İki komutan da bu hususu vurguluyor ve Türk askerinin işgalci değil, kurtarıcı imajını yaratması gerektiğini belirtiyor. Necdet Paşa "bence Türk askeri Irak'a gönderiliyor demek yanlış. Buna destek gücü demek daha doğru olur. Çünkü Mehmetçik Irak halkına destek olmak için gidiyor" şeklinde konuşuyor. Çevik Paşa'ya göre de, Türk askeri ile birlikte Irak'a Kızılay'ın, sağlıktan eğitime kadar çeşitli alanlarda sivil personelin gitmesi, Türkiye'ye büyük avantaj sağlayacaktır. Bu amaçla hazırlık aşamasında Ankara'da bir koordinasyon merkezinin kurulmasında da yarar vardır.
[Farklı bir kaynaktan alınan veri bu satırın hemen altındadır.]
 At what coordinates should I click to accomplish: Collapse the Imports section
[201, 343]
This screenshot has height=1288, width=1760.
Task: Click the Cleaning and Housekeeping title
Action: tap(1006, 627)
Türk askerinin Irak'taki zor misyonu, zayiata yol açarsa ne olur? Komutanlar böyle bir riskin her savaşta ve savaş sonrasında mevcut olduğunu anımsatıyorlar. Ancak Mehmetçik'in bu görevi de - daha önce Türkiye içinde ve dışında olduğu gibi - ülke çıkarları uğruna yaptığının unutulmaması ve şimdiden moral bozucu bir havanın estirilmemesi gerektiğini de savunuyorlar.